__Task item__:
Starting at the line that contains "Given: Close the detail report dialog", transcribe every remaining line of the data below exactly, and omit all pictures.

__Pixel coordinate grounding data__:
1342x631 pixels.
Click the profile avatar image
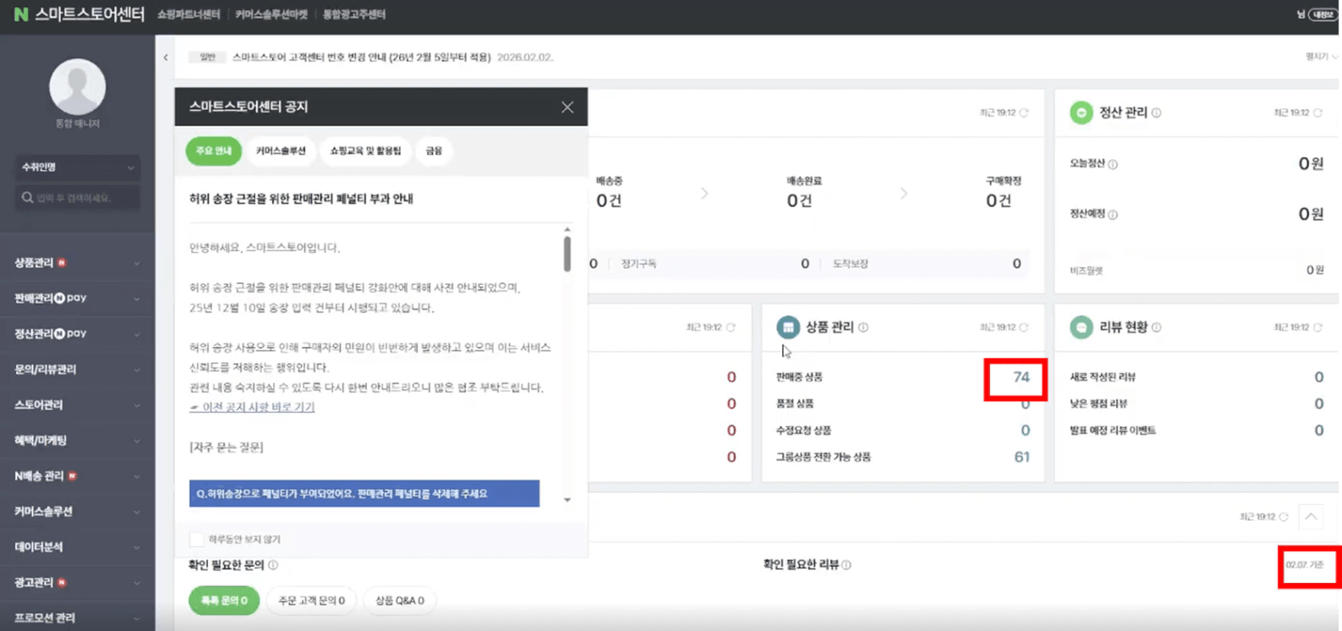(x=77, y=87)
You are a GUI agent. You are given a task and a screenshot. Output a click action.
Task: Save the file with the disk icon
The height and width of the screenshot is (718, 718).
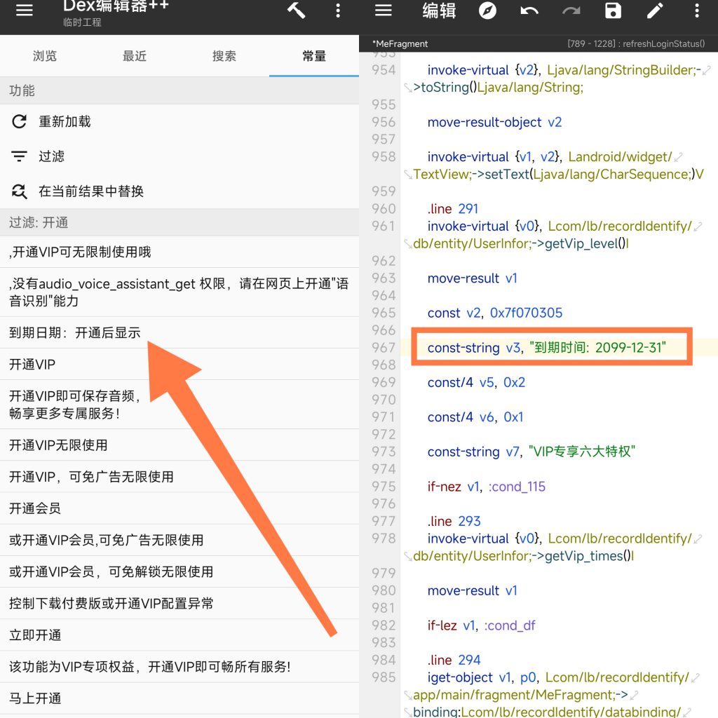613,11
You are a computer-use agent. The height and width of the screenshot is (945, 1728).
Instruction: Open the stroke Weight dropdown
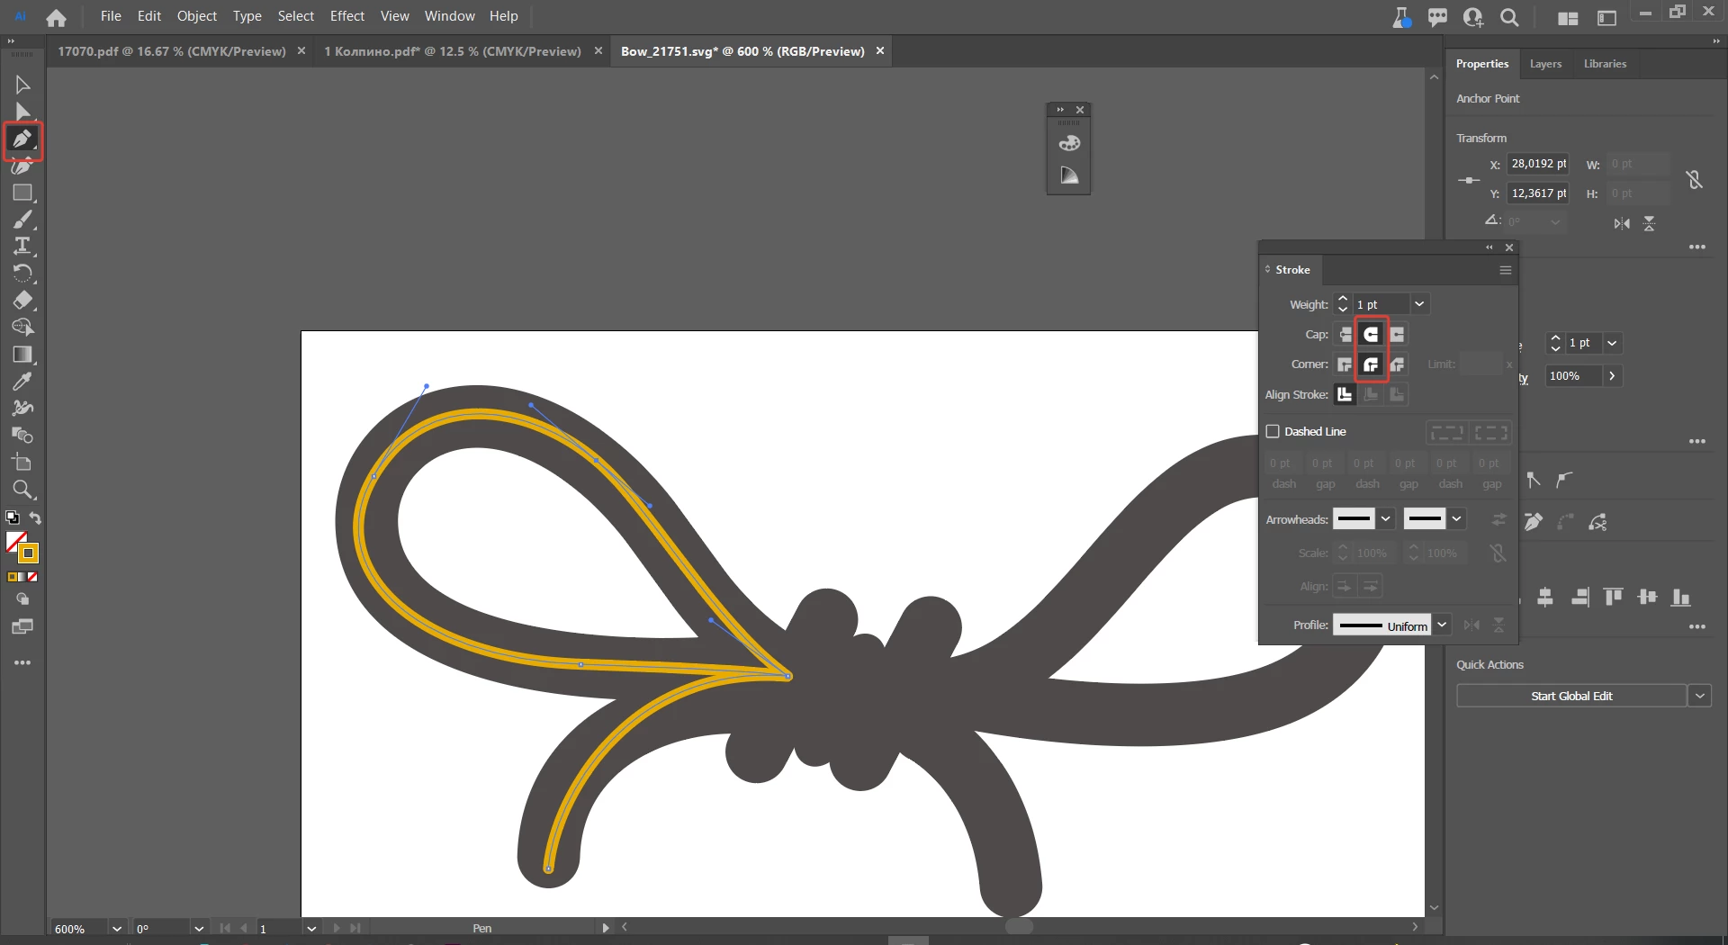pos(1419,304)
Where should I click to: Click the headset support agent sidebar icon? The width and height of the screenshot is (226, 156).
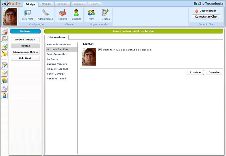pos(4,96)
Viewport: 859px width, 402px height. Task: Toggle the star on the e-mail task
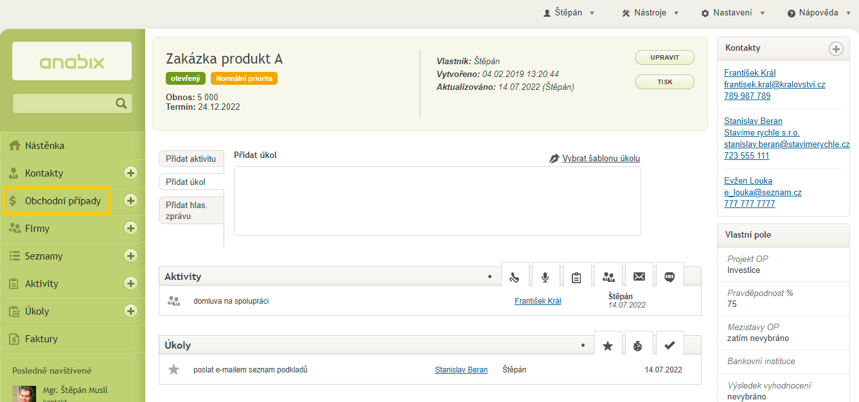(173, 370)
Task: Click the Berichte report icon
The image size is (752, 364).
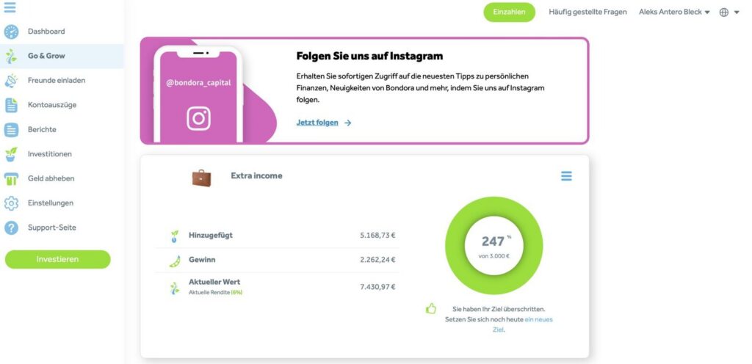Action: tap(12, 130)
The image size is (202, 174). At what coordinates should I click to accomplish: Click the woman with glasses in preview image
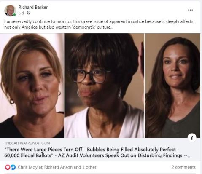[x=104, y=86]

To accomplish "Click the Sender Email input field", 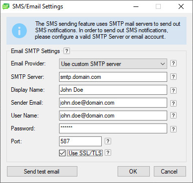I will [x=113, y=103].
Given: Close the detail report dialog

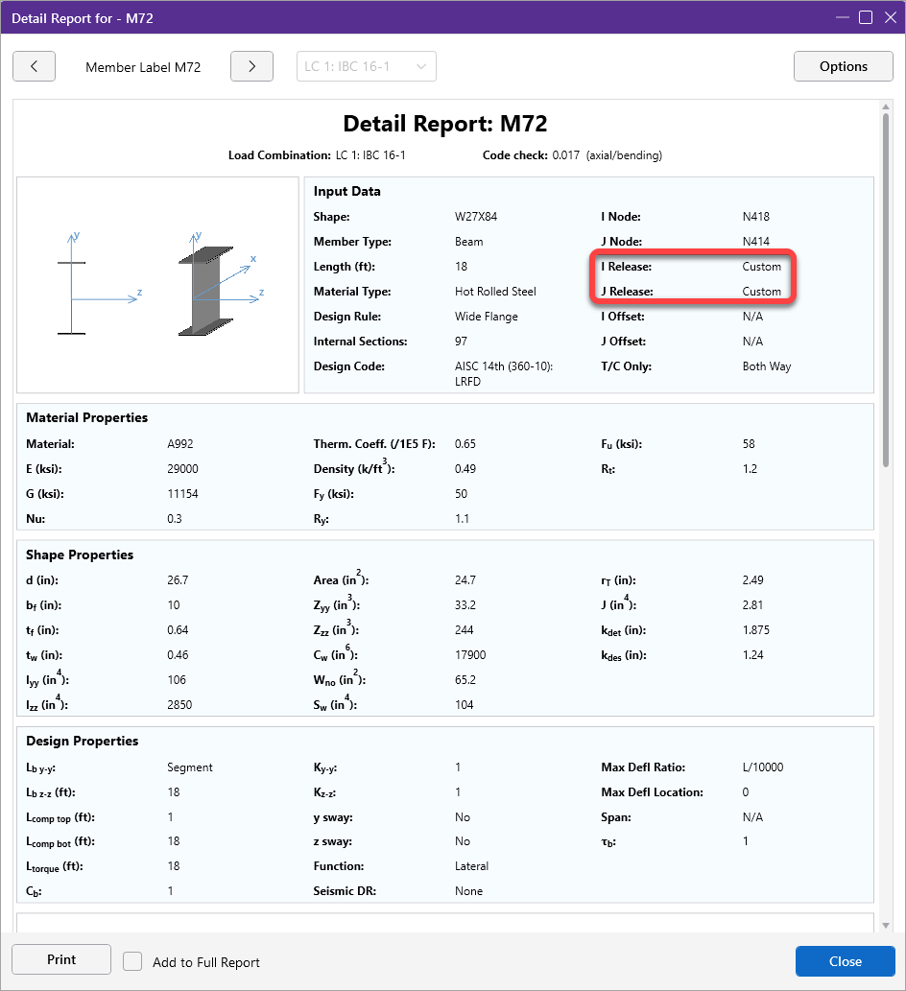Looking at the screenshot, I should tap(845, 961).
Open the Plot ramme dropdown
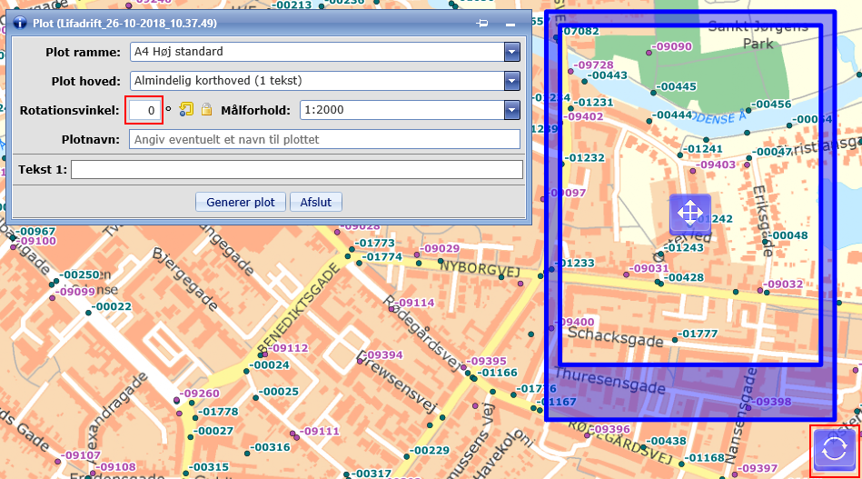Screen dimensions: 862x479 tap(511, 52)
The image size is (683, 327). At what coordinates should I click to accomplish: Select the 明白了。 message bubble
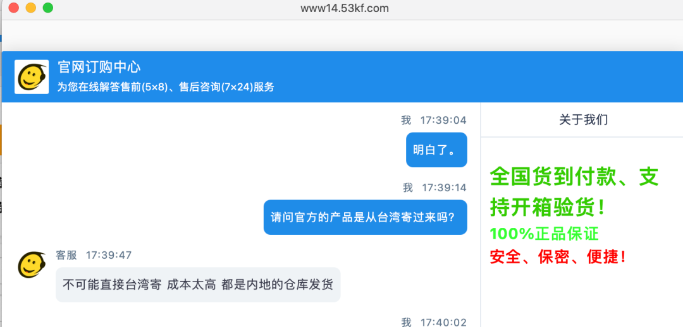click(x=436, y=150)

__Response to the task__:
Given: Close the detail report dialog

Looking at the screenshot, I should tap(845, 961).
Open the Plot ramme dropdown
Screen dimensions: 862x479 tap(511, 52)
The image size is (683, 327). At what coordinates should I click to accomplish: Select the 明白了。 message bubble
click(x=436, y=150)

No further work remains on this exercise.